The FDA revised its Emergency Use Authorization (EUA) for baricitinib (Olumiant) to treat Covid-19 in hospitalized patients age 2 years and older who are receiving supplemental oxygen, non-invasive or invasive mechanical ventilation, or extracorporeal membrane oxygenation (ECMO).

The original EUA for baricitinib required that the Janus kinase (JAK) inhibitor be used in combination with remdesivir (Veklury) for this patient population—now, with this new authorization, baricitinib can be used as a standalone treatment, the agency explained.
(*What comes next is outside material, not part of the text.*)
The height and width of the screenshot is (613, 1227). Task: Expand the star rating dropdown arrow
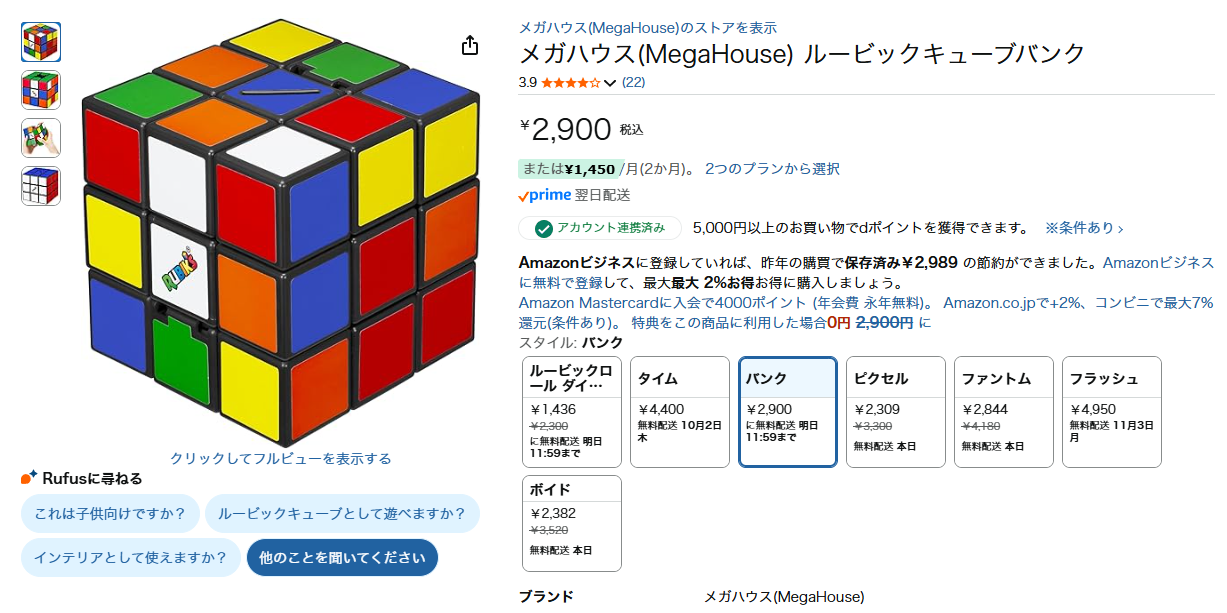pyautogui.click(x=610, y=83)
The drug was originally approved in 2018 to treat adult patients with moderately to severely active rheumatoid arthritis who have had an inadequate response to one or more tumor necrosis factor agonist therapies.

“This revision to the EUA for baricitinib was supported by data from the COV-BARRIER clinical trial of hospitalized patients with Covid-19, where baricitinib showed a reduction in the proportion of patients who died through 28 days of follow-up compared to patients treated with the standard of care for Covid-19 alone,” the FDA wrote. “This study did not require baricitinib to be used in combination with [remdesivir] and most of the patients did not receive [remdesivir]. This study provided information that was previously unavailable to the agency at the time of the original authorization.”
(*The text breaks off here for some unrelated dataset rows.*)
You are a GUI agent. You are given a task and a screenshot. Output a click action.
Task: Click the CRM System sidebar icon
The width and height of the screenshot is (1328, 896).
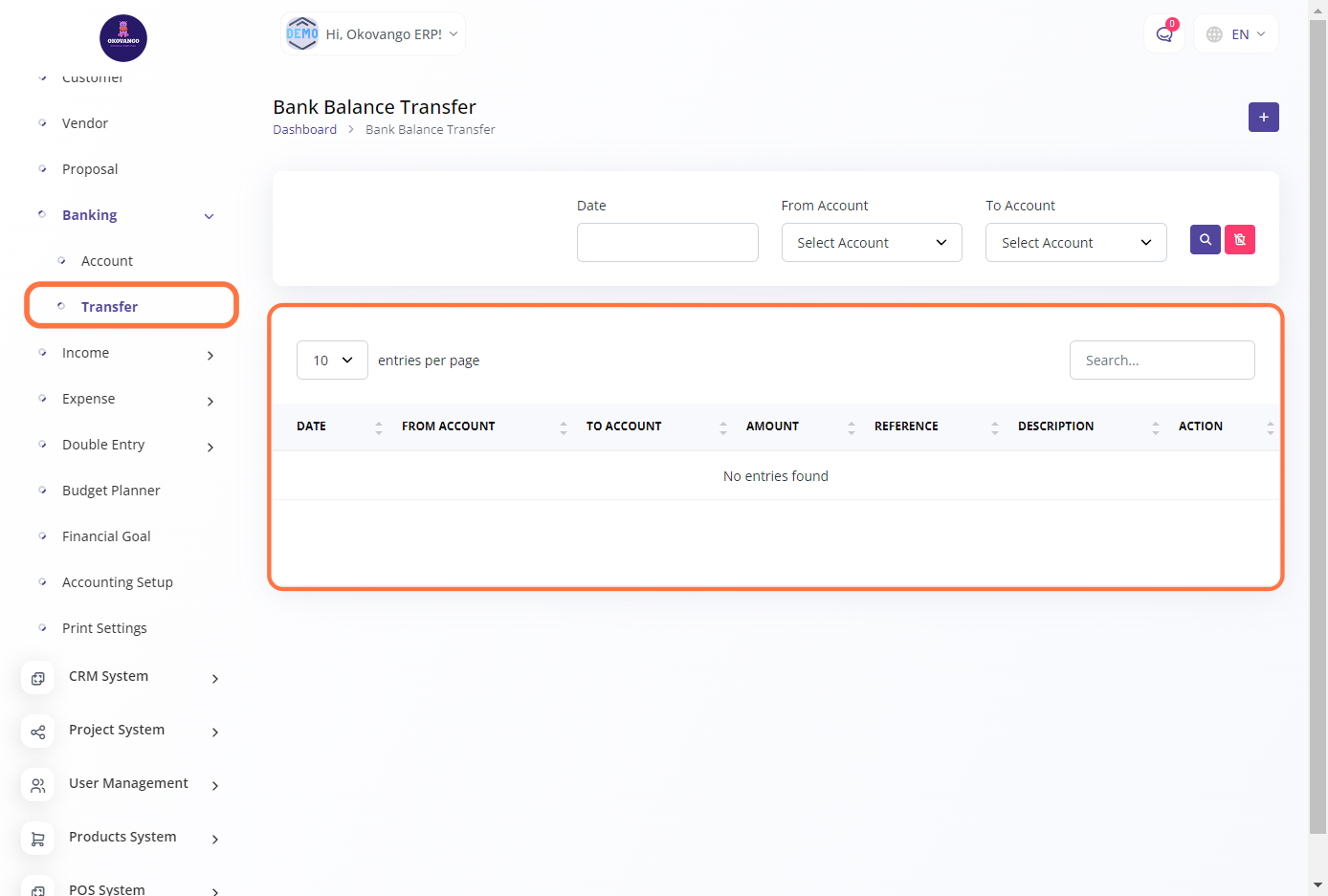click(x=38, y=678)
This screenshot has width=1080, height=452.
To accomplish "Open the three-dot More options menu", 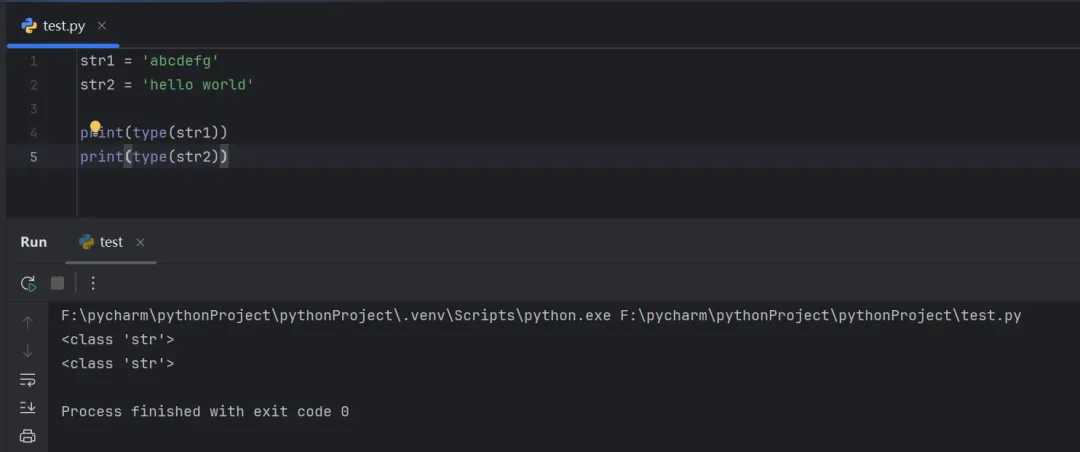I will click(93, 283).
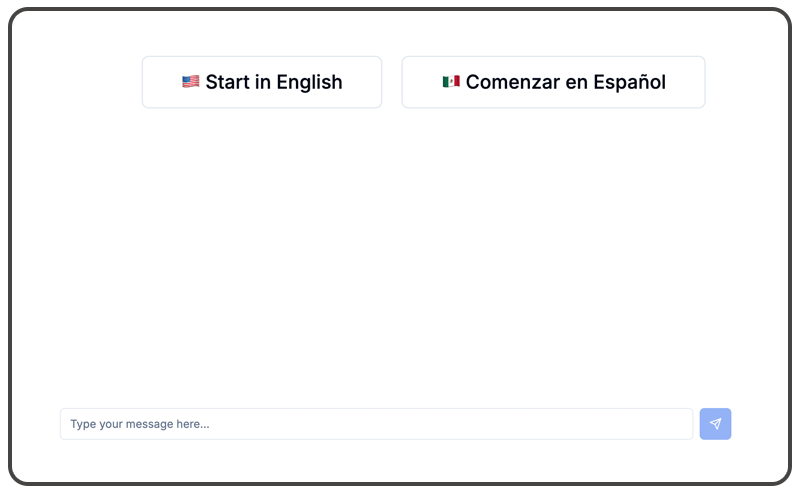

The agency added that the COV-BARRIER study “did not raise questions about the safety or efficacy of baricitinib when used in combination with remdesivir” in this patient population, and use of the two drugs in combination is not contraindicated under the terms of the updated authorization.

In the randomized, double-blind, placebo-controlled COV-BARRIER trial, 764 patients were assigned to receive baricitinib 4 mg once a day while another 761 patients were assigned to receive placebo.

“The primary outcome evaluated the proportion of patients who died or progressed to non-invasive ventilation/high-flow oxygen or invasive mechanical ventilation within the first 28-days of receiving baricitinib or a placebo. The estimated proportion of patients who died or progressed to non-invasive ventilation/high-flow oxygen or invasive mechanical ventilation was lower in patients treated with baricitinib (27.8%) compared to a placebo (30.5%), but this effect was not statistically significant.”

One of the key secondary endpoints, the agency added, was death through 28 days of follow-up, for which baricitinib also bested placebo—8.1% of patients in the baricitinib arm died during follow-up versus 13.3% in the placebo arm.

Baricitnib’s label carries a boxed warning for serious venous thrombosis, including pulmonary embolism, serious and possibly fatal infections, and lymphoma and other malignancies. Common side effects include upper respiratory tract infection, nausea, herpes simplex, and herpes zoster.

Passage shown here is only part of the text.